Вот уж кто не вызывает никакого сочувствия в этой сцене — так это человек, глумливо пытающий Слуцкого. Для молодого критика Слуцкий — это поэт, оставшийся в истории, а кто те, издевавшиеся над ним в приступе морального превосходства?


Пятидесятые годы Слуцкий закрыл сборниками «Время» (1959) и «Сегодня и вчера» (1961), и они продолжали «Память», завершая весь его стиховой корпус пятидесятых. О закрытой истории возникновения «Памяти» рассказывает Владимир Огнёв, которому в издательстве «Советский писатель» поручили составить книгу Слуцкого:


Свой чемоданчик, чудом сохранившийся с фронта, он раскрыл не сразу. Там хранились стихи и проза, которую он доверил ещё позже. В начале 1957 года Борис торжественно вручил мне толстую папку стихов: «Донесёте?» Он сказал, что позвонил в «Советский писатель» и попросил, чтоб я составил и редактировал первую его книгу. Там согласились. Речь шла о сборнике избранного листов в десять.

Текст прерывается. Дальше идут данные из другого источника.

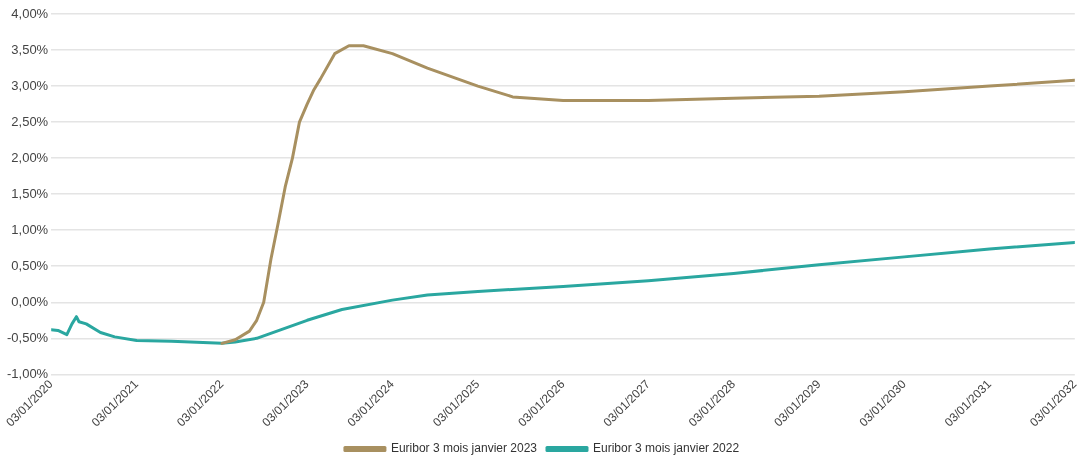 The width and height of the screenshot is (1088, 469). Describe the element at coordinates (464, 448) in the screenshot. I see `legend-label: Euribor 3 mois janvier 2023` at that location.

Каково же было удивление Бориса, когда я, придя к нему — тогда он снимал комнату где-то в районе Неглинной, — предложил свой состав всего из... 39 стихотворений.

В книге «Память», которая была подписана в печать — какая символика! — 22 июня, значится 40.

Слуцкий задумался. Потом твёрдо сказал: «Хорошо. Только я бы хотел добавить одно стихотворение — “Последнею усталостью устав...”». Пожелтевший листок лёг на своё место. Слуцкий с церемонной важностью пожал мне руку, как будто мы подписали меморандум.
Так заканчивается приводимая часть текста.